Genetic medicine has some serious moral questions it needs to consider more deeply. After all, modern science rests largely on belief in the success of natural selection, yet here we go tweaking genes in plants and animals, before we fully understand them, hoping to bend biology to our will, sometimes altruistically to cure disease, and sometimes, as this sadly illustrates, from greed and arrogance.

Anonymous said...

Soylent Green is .....People!

CoffeeDog said...

I read that Times article about breeding in Japan, sad. And for cloning animals for food, why not just breed more animals. I don't think I'd want to eat cloned meat.

W said...

i completely agree with you on both counts. kudos!

Anonymous said...

The idea of humans playing God is one thing, I completely despise the dog breeding issue you rose, but my concern is that people far too often dismiss what Science does as stepping over the boundary between Man and God.

Humans are curious, and if God didn't want these things to be "meddled" with, then he'd have made them incomprehensible to us, but he didn't, and he gave us the capacity to figure things out.

For me, cloning is just a safer way of propagation than leaving it up to nature. If something is going to have a genetic disposition to causing us cancer, wouldn't you prefer that we removed that risk, just like we add things to our water to help filter toxins and boost fluorine levels?
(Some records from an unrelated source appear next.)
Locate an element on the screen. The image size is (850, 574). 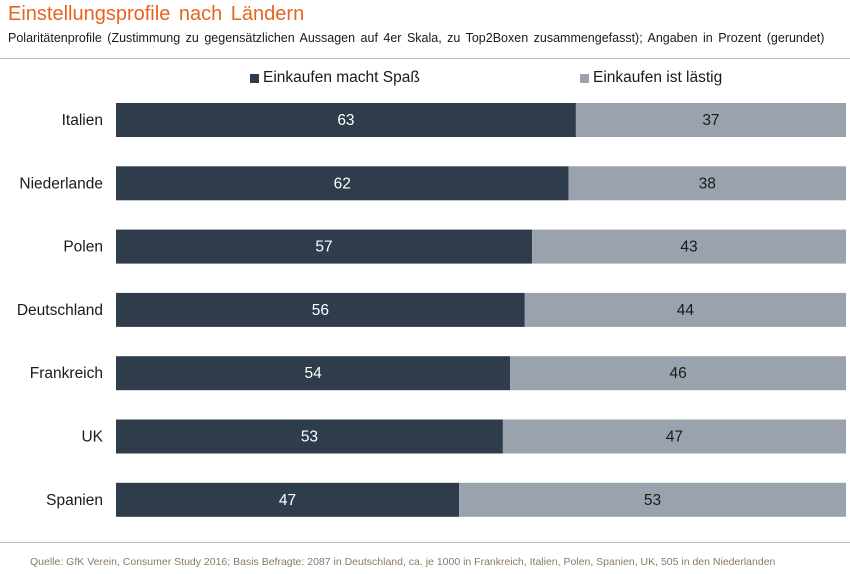
data-label-s1-1: 62 is located at coordinates (342, 184).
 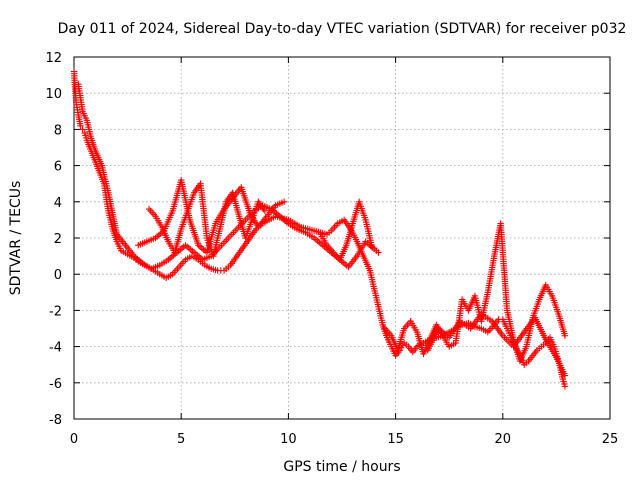 I want to click on x-tick-label: 15, so click(x=396, y=440).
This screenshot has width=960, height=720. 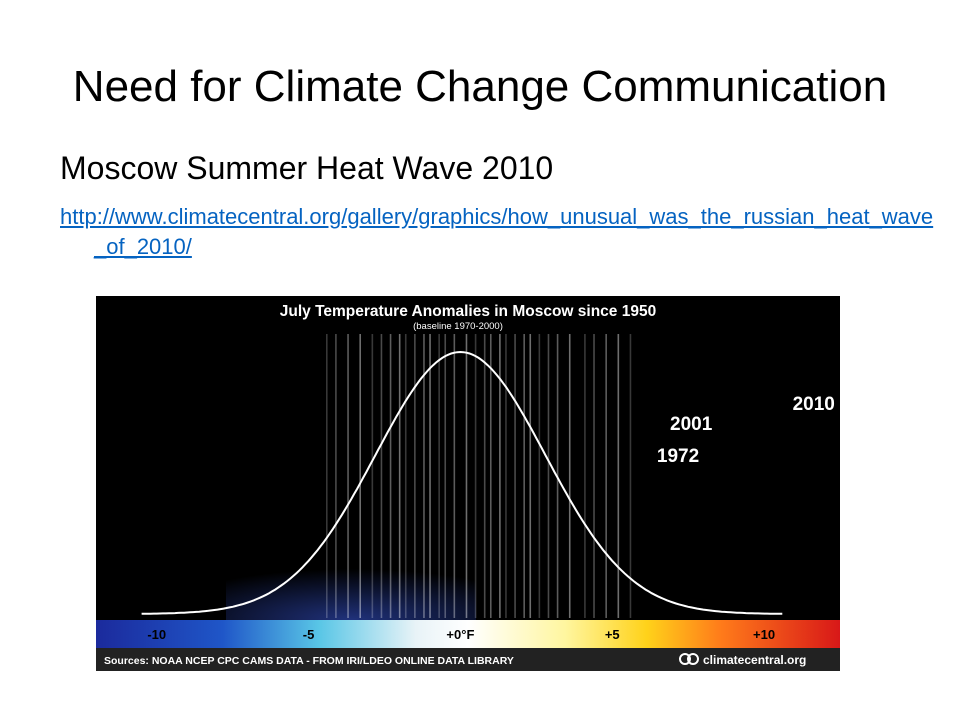 I want to click on chart-brand: climatecentral.org, so click(x=754, y=660).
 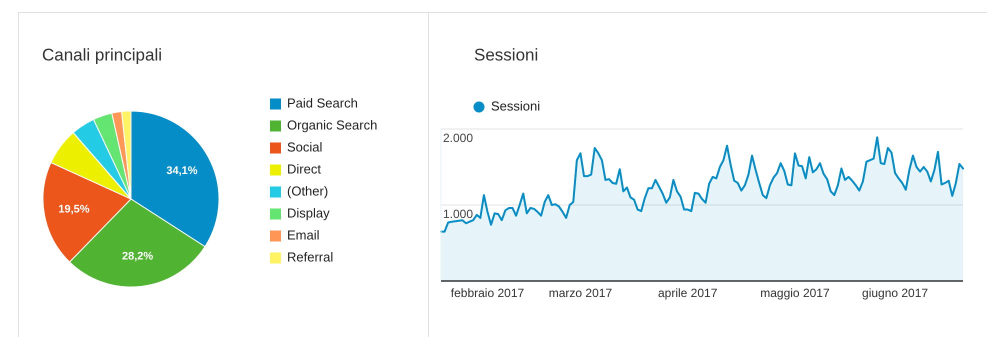 I want to click on legend-label: (Other), so click(x=308, y=190).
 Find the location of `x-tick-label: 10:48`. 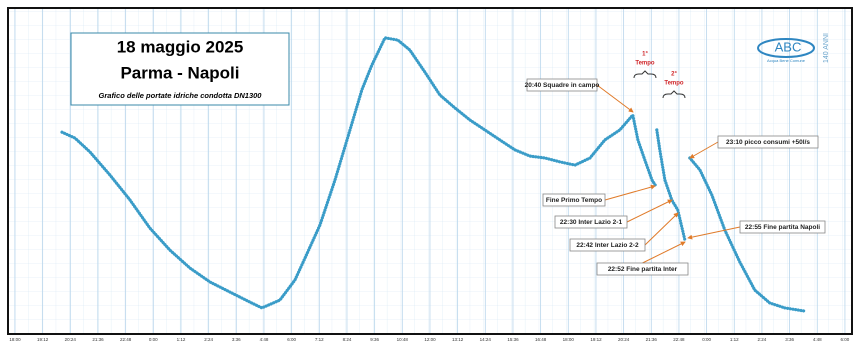

x-tick-label: 10:48 is located at coordinates (403, 340).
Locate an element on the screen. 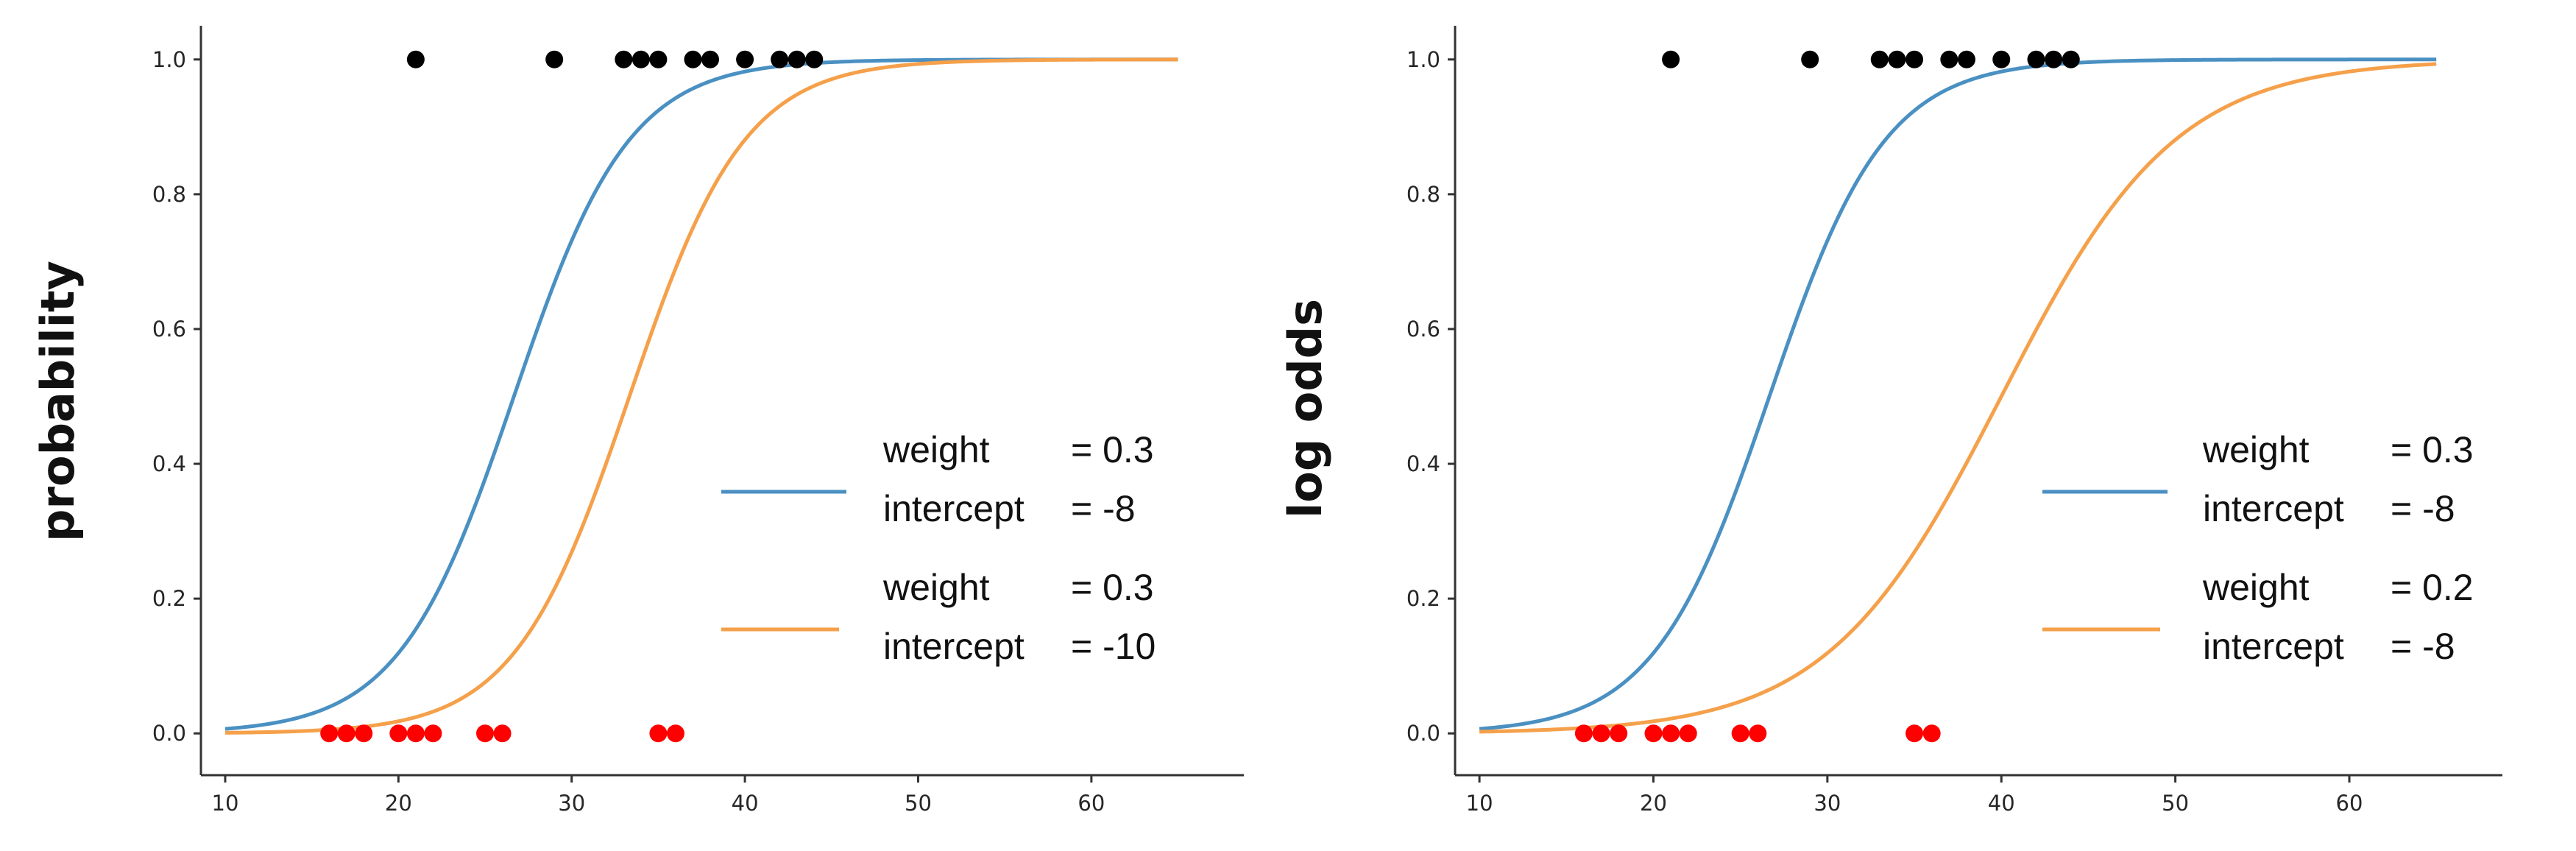 Image resolution: width=2576 pixels, height=851 pixels. left-y-tick-label: 0.2 is located at coordinates (169, 598).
As for "genetic medicine" having "serious moral questions", isn't the manner of how the experiments are done that cause the moral issues rather than the resulting knowledge? If that's the case, then this has to be dealt with on a Scientist-by-Scientist basis as morality is created by humans, and it's the humans that are bound to morality.

I'm sorry, but sometimes morality, a sense of what's right and wrong defined by a group of humans enforced differently by different cultures the world over, needs to be pushed aside in order for the greater good to prosper.

That's what I believe anyhow.

Jess said...

Bradley: you're certainly entitled to your opinion, but I can't agree. Just because we can do something doesn't make it right to do it. I'm not anxious to let anyone define right or wrong, but some things are better ideas than others. We know how to make thermonuclear explosions, but that doesn't make it a good thing to do. As far as genetic medicine, that can be a good thing. If conventional medicine can't fix an illness, of course it's good to have another approach, but meddling with the creation of animals when the ones we have work just fine is meddling with things we don't understand. We don't know what negative effects we're going to create. Those poor genetically defective puppies are a fine example. There's no reason for this but greed!